— WHAT TO PRODUCE —
Taking the line with "Task: Select the Кызылординская value 548" as the first, copy every line through the end of the records below exactly. Do not include pictures.
+---+
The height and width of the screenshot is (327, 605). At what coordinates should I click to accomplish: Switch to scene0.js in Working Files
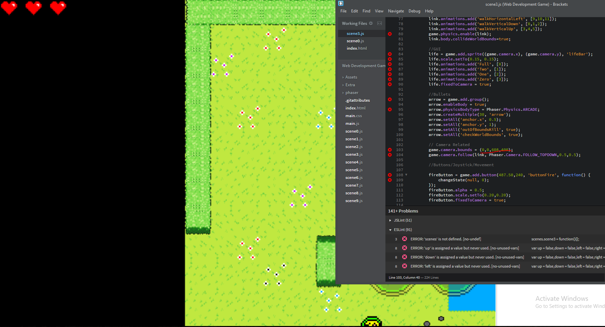tap(355, 41)
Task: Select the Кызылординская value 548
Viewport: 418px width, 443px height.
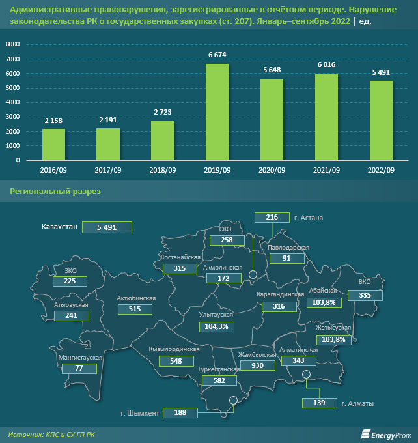Action: coord(176,361)
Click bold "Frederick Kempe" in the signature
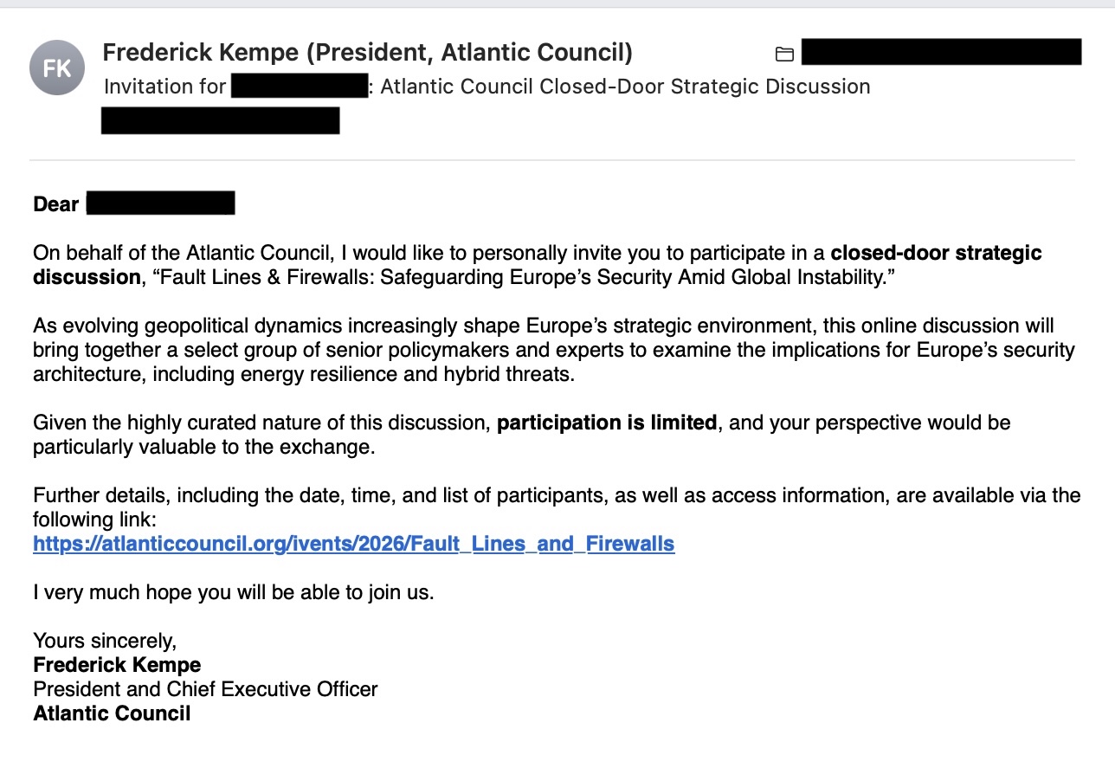Viewport: 1115px width, 781px height. [117, 665]
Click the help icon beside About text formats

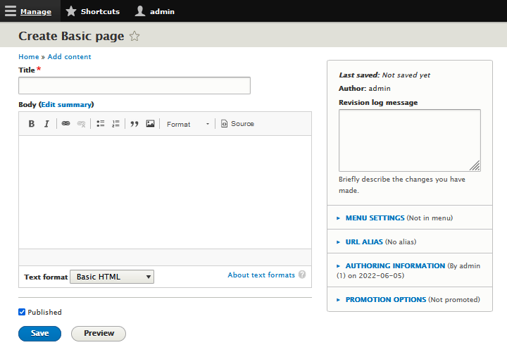tap(302, 275)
+---+
— EXERCISE OUTPUT —
Task: Select the Кызылординская value 548
Viewport: 418px width, 443px height.
Action: coord(176,361)
Click bold "Frederick Kempe" in the signature
Viewport: 1115px width, 781px height. [117, 665]
Click the help icon beside About text formats

tap(302, 275)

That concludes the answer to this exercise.